In men with primary squamous cell carcinoma of the penis who have undergone surgery that removed all glanular epithelium a maximum 12-month follow-up period is recommended.
In men with primary squamous cell carcinoma of the penis who have undergone surgery that removed all glanular epithelium and who have nodal (N) stage 0/1, a maximum 12-month follow-up period is recommended, provided that patients are recurrence-free throughout the first year of the surveillance period, according to United Kingdom researchers.
Importantly, they noted, this subgroup accounts for 54% of all patients with invasive penile cancer. “We recommend a maximum follow-up of one disease-free year in this population, which is far less than the five-year surveillance period recommended by the EAU,” said Hussain Alnajjar, MD, a research fellow in Urology at St. George’s Healthcare NHS Trust in London, at the European Association of Urology (EAU) 27th Annual Congress in Paris in February.
Alnajjar pointed out that the EAU guidelines are very broad and do not take into account the different disease stages and risks.
He and colleagues prospectively reviewed all newly diagnosed cases of primary squamous cell carcinoma of the penis treated surgically at their institution over a recent 11-year period. They found few recurrences overall in this group of patients, and most recurrences occurred within 12 months of the definitive primary treatment.
The analysis included all patients regardless of tumor grade who had had penile surgery leaving no residual glanular epithelium, with clear local margins, fully-staged regional nodes, and pathological N stage pN0/pN1.
In addition, follow-up protocols are generally predicated on small retrospective studies. And under current guidelines, patients have to present for follow-up consultation and clinical examination about four times a year. This can be especially difficult for patients who are elderly and/or live far away from specialized centers.
The study was undertaken to provide more stratified follow-up arrangements based on risk of recurrence derived from a large contemporary series of patients treated at a single supra-network center. St. George’s Healthcare NHS Trust provides highly specialized penile cancer healthcare services to a population of 10 million.

**SUPPLIED RECORDS**

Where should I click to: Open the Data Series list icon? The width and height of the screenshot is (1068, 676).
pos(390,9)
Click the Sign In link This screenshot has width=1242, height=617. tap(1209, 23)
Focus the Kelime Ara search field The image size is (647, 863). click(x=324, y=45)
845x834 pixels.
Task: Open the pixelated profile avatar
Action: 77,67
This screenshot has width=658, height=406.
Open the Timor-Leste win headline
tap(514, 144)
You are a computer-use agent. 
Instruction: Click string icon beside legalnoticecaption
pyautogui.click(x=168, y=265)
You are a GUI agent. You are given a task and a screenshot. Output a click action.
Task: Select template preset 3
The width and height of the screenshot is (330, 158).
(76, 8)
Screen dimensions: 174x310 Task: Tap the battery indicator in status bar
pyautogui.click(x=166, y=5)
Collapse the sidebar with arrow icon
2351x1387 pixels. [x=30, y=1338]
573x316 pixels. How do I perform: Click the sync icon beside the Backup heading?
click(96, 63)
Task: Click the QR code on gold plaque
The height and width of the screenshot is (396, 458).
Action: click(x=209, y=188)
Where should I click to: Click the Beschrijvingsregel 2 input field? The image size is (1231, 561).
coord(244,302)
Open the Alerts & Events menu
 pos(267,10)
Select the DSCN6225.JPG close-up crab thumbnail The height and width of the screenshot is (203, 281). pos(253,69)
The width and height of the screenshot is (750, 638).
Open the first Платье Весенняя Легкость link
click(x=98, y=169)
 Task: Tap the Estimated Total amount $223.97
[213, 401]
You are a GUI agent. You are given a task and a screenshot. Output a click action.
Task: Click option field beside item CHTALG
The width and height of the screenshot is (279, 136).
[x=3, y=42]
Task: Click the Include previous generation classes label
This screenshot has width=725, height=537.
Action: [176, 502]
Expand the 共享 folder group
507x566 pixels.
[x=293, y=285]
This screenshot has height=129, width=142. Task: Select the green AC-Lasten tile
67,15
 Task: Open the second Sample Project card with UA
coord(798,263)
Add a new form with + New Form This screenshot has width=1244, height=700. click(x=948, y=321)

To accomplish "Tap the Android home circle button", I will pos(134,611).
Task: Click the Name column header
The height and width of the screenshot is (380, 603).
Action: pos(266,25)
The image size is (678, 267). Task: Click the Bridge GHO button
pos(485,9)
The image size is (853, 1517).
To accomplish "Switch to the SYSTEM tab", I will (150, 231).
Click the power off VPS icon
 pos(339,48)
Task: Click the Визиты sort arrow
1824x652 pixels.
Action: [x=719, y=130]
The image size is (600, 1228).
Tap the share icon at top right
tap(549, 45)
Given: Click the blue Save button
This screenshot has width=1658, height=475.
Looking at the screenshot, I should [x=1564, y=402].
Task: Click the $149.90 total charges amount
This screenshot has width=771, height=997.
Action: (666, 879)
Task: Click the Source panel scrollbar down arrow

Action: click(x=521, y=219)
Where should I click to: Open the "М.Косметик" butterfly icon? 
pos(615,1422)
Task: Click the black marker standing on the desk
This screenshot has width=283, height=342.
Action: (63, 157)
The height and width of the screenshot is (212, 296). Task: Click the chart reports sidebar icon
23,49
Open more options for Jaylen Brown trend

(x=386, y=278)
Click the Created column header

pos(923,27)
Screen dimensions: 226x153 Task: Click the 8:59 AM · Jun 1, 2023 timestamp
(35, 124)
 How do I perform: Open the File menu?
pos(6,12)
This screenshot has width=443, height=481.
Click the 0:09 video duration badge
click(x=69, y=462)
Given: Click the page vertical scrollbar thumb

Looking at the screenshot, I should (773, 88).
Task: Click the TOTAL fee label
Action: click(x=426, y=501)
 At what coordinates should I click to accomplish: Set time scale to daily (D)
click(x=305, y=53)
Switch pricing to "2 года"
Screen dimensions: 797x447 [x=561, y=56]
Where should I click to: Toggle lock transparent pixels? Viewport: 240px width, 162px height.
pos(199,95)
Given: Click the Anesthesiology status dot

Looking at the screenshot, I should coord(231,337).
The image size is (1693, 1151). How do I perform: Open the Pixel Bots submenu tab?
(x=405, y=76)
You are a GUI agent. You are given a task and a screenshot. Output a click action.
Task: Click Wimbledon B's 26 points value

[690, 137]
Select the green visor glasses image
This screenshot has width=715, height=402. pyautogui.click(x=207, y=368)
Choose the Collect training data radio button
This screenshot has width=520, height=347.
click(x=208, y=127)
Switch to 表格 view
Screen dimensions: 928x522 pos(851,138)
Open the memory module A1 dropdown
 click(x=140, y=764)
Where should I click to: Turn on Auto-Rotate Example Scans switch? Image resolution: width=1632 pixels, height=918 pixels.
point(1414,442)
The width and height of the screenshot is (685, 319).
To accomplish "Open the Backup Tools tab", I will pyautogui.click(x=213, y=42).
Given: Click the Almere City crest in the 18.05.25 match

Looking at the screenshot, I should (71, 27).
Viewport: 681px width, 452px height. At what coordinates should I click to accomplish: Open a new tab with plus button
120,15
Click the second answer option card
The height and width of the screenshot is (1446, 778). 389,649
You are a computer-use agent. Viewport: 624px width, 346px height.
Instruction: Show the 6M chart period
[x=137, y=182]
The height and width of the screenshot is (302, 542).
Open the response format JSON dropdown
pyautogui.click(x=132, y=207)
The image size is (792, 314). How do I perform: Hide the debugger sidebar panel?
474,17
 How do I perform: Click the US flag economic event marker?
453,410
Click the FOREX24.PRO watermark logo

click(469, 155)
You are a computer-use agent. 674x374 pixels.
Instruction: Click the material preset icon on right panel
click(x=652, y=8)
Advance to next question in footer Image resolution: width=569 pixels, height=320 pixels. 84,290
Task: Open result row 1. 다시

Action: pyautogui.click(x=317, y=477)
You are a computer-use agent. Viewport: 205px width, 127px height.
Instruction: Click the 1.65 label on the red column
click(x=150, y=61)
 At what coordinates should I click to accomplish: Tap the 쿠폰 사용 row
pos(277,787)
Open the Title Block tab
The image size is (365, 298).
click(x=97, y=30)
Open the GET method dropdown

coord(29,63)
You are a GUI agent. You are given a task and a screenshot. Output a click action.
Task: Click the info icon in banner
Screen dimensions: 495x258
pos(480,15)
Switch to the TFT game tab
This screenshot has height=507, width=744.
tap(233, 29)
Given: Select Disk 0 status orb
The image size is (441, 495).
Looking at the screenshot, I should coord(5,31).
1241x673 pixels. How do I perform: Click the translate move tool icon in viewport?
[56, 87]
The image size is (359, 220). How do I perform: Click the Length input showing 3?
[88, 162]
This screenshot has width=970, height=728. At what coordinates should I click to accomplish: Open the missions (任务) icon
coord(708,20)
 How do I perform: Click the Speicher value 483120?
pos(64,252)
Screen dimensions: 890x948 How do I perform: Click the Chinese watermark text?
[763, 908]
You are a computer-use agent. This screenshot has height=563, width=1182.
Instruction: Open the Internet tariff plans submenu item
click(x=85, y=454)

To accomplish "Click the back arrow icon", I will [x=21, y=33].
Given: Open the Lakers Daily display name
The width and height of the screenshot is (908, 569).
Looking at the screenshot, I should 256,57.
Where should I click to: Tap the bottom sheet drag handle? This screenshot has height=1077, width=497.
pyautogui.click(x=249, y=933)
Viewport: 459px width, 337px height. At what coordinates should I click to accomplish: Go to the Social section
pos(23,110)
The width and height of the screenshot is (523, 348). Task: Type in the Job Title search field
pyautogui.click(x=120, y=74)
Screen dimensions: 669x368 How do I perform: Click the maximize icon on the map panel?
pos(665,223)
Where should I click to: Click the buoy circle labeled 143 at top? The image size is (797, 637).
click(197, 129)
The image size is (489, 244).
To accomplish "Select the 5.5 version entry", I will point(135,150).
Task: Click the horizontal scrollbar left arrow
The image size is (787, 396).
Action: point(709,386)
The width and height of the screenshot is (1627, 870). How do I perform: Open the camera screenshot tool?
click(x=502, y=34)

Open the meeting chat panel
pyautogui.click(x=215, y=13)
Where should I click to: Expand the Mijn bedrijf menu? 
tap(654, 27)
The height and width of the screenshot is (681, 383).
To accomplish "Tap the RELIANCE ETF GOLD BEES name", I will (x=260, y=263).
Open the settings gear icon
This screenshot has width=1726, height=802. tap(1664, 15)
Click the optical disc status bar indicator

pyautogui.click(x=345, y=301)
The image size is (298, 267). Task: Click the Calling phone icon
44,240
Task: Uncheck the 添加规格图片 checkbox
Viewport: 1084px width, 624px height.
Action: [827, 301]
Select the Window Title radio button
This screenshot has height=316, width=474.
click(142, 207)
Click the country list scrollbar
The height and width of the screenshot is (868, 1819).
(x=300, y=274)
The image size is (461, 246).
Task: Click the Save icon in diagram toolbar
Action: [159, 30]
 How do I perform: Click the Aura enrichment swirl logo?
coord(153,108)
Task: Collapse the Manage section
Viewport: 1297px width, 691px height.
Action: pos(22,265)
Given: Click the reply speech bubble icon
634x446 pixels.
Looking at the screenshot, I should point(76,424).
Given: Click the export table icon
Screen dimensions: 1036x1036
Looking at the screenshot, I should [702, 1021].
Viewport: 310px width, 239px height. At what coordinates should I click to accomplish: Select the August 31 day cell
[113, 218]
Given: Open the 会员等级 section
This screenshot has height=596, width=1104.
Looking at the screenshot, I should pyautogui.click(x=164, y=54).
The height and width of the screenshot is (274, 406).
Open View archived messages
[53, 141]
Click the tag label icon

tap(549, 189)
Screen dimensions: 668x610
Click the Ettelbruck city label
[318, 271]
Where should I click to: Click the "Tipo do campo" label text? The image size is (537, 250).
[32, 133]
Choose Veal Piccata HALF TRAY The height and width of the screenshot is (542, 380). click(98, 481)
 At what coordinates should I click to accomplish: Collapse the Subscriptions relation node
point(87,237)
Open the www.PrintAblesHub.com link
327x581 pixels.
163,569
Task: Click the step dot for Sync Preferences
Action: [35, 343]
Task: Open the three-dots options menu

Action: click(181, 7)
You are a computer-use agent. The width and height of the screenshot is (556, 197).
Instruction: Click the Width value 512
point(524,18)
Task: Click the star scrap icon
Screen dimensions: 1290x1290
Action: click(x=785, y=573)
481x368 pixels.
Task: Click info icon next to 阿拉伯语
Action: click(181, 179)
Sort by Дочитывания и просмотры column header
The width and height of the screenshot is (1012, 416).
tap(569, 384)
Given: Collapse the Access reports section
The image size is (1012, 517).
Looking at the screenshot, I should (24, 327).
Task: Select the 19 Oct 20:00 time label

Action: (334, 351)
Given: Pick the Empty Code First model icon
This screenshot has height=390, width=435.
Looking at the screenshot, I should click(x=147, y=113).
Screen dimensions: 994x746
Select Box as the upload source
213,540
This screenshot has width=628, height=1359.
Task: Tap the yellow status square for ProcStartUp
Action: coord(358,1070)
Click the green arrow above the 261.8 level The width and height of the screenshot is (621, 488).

**ASSIGNED TASK 1**
Answer these questions using the penile cancer follow-up article:
(a) What percentage of all patients with invasive penile cancer does the studied subgroup make up?
(b) Under current guidelines, about how often each year must patients come in for a follow-up consultation and clinical examination?
(c) How large a population receives specialized penile cancer services from St. George's Healthcare NHS Trust?
**ASSIGNED TASK 2**
Reproduce the passage of the penile cancer follow-up article starting at "Importantly, they noted, this" and ending at "stages and risks.".
The records are separate material and have no connection to the penile cancer text.

**EXERCISE RESPONSE 1**
(a) 54%
(b) About four times a year
(c) 10 million

**EXERCISE RESPONSE 2**
Importantly, they noted, this subgroup accounts for 54% of all patients with invasive penile cancer. “We recommend a maximum follow-up of one disease-free year in this population, which is far less than the five-year surveillance period recommended by the EAU,” said Hussain Alnajjar, MD, a research fellow in Urology at St. George’s Healthcare NHS Trust in London, at the European Association of Urology (EAU) 27th Annual Congress in Paris in February.
Alnajjar pointed out that the EAU guidelines are very broad and do not take into account the different disease stages and risks.